La théorie de M. Lewes nous paraît également contestable sur la question du langage. Que le langage soit pour la plus grande part dans le développement de la faculté d’abstraire, nous n’y contredisons pas, et nous sommes tout prêt à reconnaître avec M. Lewes que le langage est ainsi la caractéristique de l’homme. Mais nous croyons que la parole est l’effet, non la cause de l’abstraction, effet qui réagit à son tour sur la cause et en rend l’opération plus énergique et plus précise. Nous croyons de plus que le langage n’est pas une conséquence de l’état social, mais qu’il en est la nécessaire condition. C’est parce que tout homme est une intelligence capable de former des abstractions représentées par les signes du langage que la société est possible ; c’est dans l’individu et sa constitution mentale qu’il faut en chercher l’origine et l’explication.
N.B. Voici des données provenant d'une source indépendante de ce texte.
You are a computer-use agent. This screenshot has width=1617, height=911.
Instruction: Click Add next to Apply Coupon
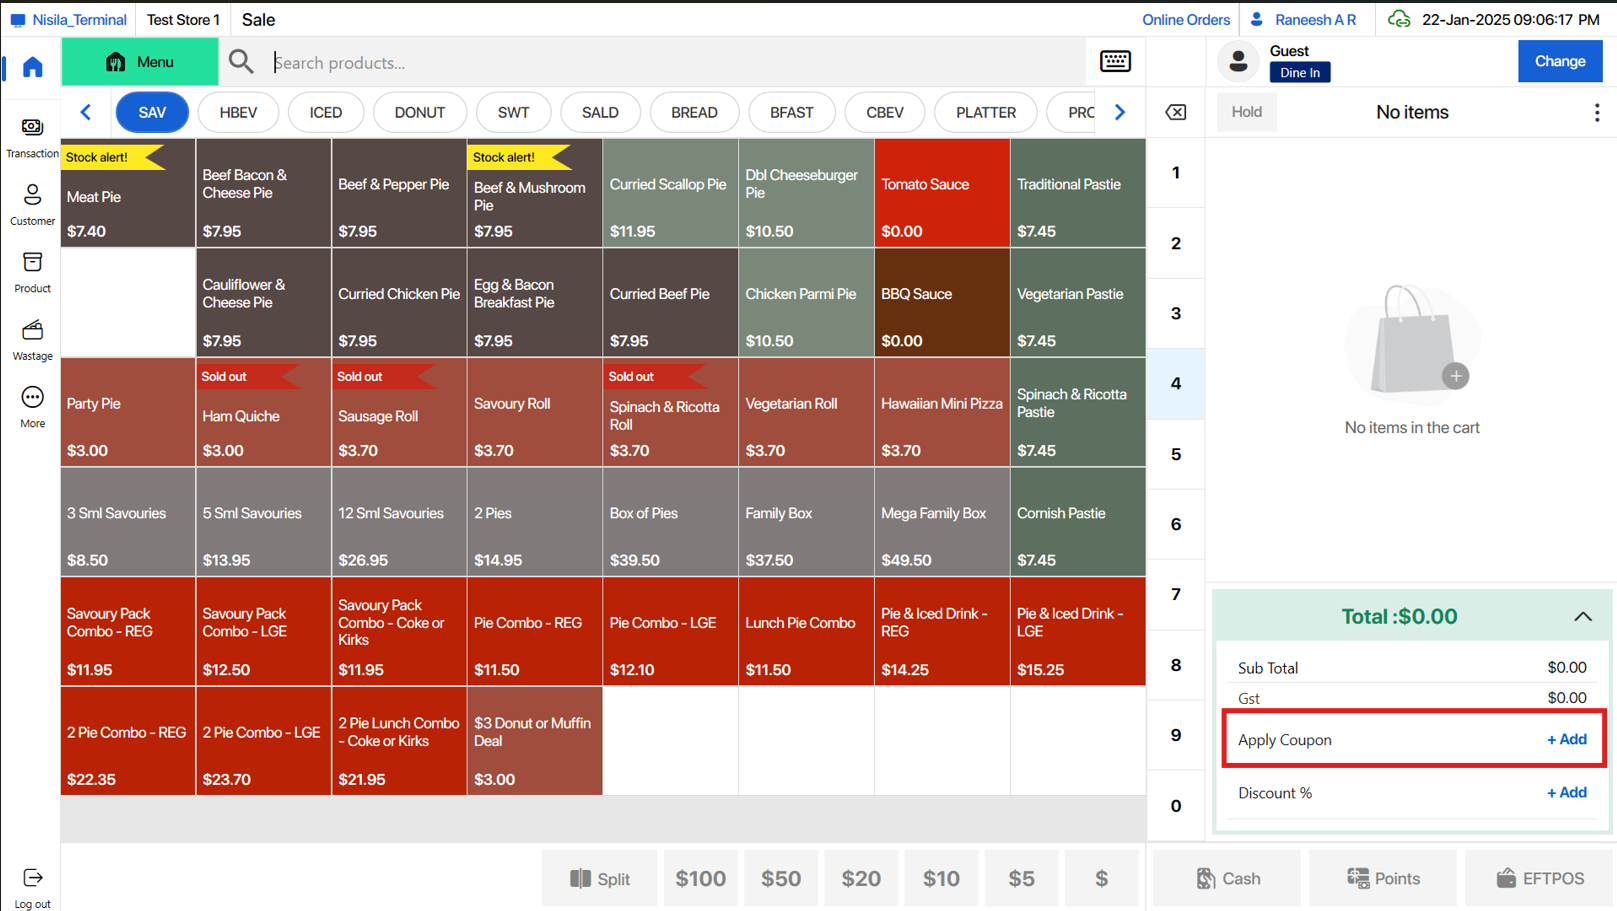(x=1566, y=740)
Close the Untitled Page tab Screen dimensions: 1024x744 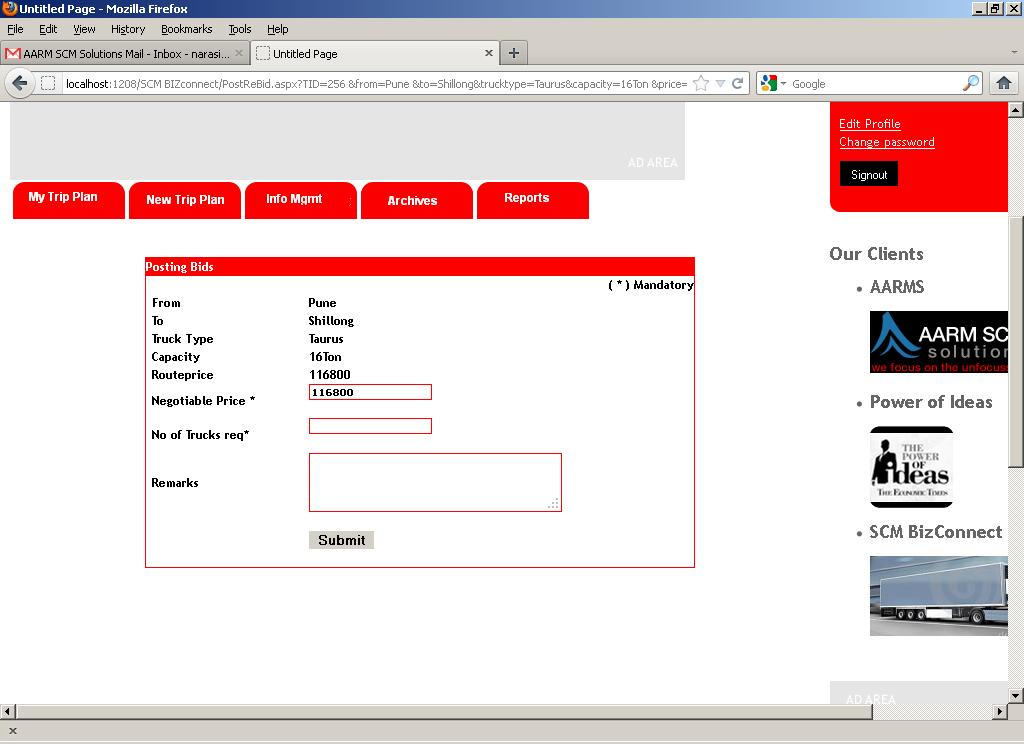point(488,54)
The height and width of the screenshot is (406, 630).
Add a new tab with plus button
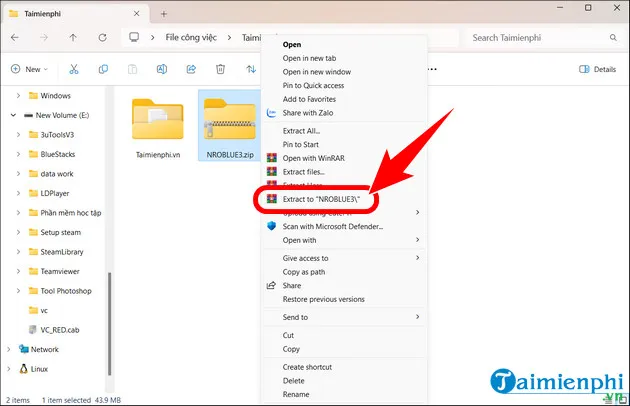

Non que la société soit un fait chronologiquement postérieur à l’existence des individus : elle est contemporaine de l’humanité même, et la première famille fut déjà une société ; mais philosophiquement, l’individu doit contenir, au moins en puissance, la raison d’être de la société ; quelques modifications profondes que celle-ci lui fasse subir, elle ne peut que développer en lui des facultés latentes, non lui en donner de nouvelles : autrement, le milieu social lui-même, à l’action duquel on attribue la naissance de ces facultés supérieures, n’eût jamais existé.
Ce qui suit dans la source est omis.